Sep 9 2009
Urovalve announced today the successful results of a feasibility study of the Valve component of its Surinate® Bladder Management System—designed to improve the quality of life of men who suffer from acute or chronic urinary retention, which is an inability to empty the bladder caused by obstruction of the urethra.
The feasibility study was designed to evaluate whether the beta version of the Surinate® Valve is safe and functional in a real-use situation (i.e., when attached in line with a Foley catheter) and to provide information to guide the design of future clinical studies. This feasibility study was reviewed and approved by an IRB (Investigational Review Board) for each of the investigational sites as a non-significant risk (NSR) study. Therefore, an IDE (Investigational Device Exemption) application did not need to be submitted to, or approved by, the FDA. The target indication for the eventual marketed System will be for controlled urinary drainage in male subjects.

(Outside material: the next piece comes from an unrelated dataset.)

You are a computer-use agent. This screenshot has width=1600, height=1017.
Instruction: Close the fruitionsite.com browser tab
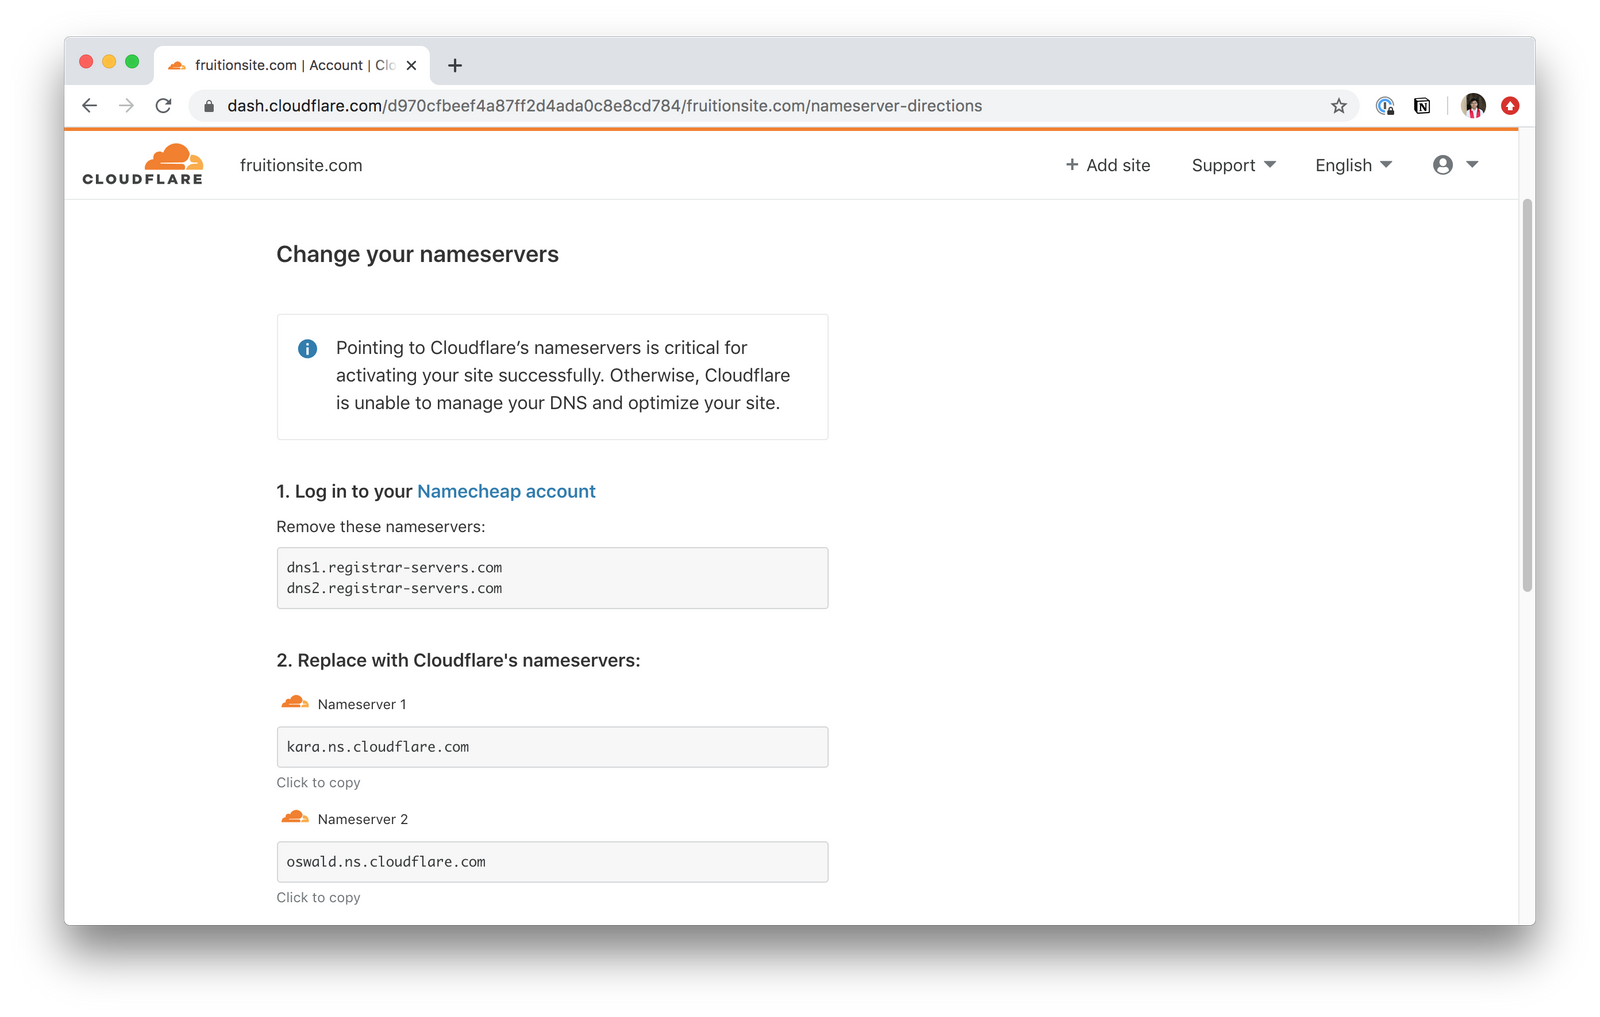pyautogui.click(x=411, y=66)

However, the purpose of this feasibility study was to assess the performance only of the Valve (which is one component only of the eventual marketed device) and not of the entire System.
“Today, men who have a urinary retention condition must rely on a 50-year-old product called the Foley catheter, or intermittent catheterization four to six times a day,” said Harvey D. Homan, Ph.D., President and CEO of Urovalve. “Surinate® is designed so that the patient is no longer coupled to a urine-collection bag on his leg, which means of course that no one has to know that the patient has a urinary retention condition.
“Just as important,” added Dr. Homan, “is the fact that Surinate® is designed with a magnetized valve inside the catheter that allows the bladder to fill and then empty only on command of the patient. In addition, the patient uses an external magnet to open the valve in the Surinate® catheter to drain the bladder only when he needs to. Bottom line? The patient himself has total control over his bladder-emptying process.
“This successful feasibility study has provided valuable information regarding the design and use of the beta version of the Surinate® Valve, which will be incorporated into future clinical evaluations,” Dr. Homan explained. “The most significant of these findings were: first, that the Valve’s performance exceeded specifications; second, that encrustation does not appear to be a significant problem affecting the Valve’s performance; and third, that leaching of samarium or cobalt does not appear to occur, nor does it pose a significant risk to subjects. With these results, we look forward to announcing commencement of a pilot study of the beta version our of complete Surinate® system before year-end.”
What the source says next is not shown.